DATA IN THIS EXERCISE
++++++++++

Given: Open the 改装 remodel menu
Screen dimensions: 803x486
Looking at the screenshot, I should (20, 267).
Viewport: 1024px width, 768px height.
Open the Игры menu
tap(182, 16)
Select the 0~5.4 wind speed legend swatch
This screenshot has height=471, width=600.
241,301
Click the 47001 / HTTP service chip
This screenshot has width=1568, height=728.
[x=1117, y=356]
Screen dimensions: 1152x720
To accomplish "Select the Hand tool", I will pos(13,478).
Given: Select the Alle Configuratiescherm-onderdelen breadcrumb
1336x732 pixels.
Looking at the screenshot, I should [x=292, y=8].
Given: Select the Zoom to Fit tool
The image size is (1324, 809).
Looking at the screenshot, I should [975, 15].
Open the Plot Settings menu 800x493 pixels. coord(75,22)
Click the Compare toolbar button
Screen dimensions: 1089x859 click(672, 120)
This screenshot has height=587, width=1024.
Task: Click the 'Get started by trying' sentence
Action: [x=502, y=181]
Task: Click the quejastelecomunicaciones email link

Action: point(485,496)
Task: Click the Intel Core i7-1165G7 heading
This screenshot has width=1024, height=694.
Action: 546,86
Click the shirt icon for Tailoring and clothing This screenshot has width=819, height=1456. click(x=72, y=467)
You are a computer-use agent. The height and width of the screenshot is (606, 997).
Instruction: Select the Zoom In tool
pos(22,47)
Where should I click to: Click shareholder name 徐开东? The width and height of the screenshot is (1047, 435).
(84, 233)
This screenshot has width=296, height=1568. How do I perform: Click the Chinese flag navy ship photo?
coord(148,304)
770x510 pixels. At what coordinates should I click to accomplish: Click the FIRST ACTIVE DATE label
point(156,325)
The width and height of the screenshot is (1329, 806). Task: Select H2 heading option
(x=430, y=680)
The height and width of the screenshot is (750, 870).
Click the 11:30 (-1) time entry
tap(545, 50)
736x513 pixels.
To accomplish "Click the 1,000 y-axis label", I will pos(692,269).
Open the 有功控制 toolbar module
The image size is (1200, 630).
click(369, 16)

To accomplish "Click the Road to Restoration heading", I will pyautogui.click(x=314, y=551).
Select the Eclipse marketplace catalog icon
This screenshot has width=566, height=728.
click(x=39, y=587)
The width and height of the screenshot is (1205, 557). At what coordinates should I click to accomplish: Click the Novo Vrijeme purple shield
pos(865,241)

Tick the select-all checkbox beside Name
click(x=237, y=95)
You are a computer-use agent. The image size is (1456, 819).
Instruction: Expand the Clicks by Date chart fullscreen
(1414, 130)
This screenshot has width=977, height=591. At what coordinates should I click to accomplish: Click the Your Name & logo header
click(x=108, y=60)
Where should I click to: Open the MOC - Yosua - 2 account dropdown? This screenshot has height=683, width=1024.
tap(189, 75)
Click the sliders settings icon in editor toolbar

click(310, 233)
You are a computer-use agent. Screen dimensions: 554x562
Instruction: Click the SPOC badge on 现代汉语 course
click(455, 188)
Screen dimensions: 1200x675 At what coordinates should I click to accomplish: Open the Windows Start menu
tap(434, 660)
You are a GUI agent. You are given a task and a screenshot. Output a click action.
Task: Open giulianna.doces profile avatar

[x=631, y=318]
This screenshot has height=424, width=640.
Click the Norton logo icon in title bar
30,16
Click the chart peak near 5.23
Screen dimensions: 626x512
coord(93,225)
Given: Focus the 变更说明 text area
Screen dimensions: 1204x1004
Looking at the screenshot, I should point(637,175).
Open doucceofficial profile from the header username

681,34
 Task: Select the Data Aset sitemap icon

++++++++++

TRY IT
All lines from the opening of the listing above through the line that contains "Given: Select the Zoom to Fit tool" should be given again exactly, and nothing more.

WRITTEN ANSWER
Given: Open the 改装 remodel menu
Screen dimensions: 803x486
Looking at the screenshot, I should (20, 267).
Viewport: 1024px width, 768px height.
Open the Игры menu
tap(182, 16)
Select the 0~5.4 wind speed legend swatch
This screenshot has height=471, width=600.
241,301
Click the 47001 / HTTP service chip
This screenshot has width=1568, height=728.
[x=1117, y=356]
Screen dimensions: 1152x720
To accomplish "Select the Hand tool", I will pos(13,478).
Given: Select the Alle Configuratiescherm-onderdelen breadcrumb
1336x732 pixels.
Looking at the screenshot, I should [x=292, y=8].
Given: Select the Zoom to Fit tool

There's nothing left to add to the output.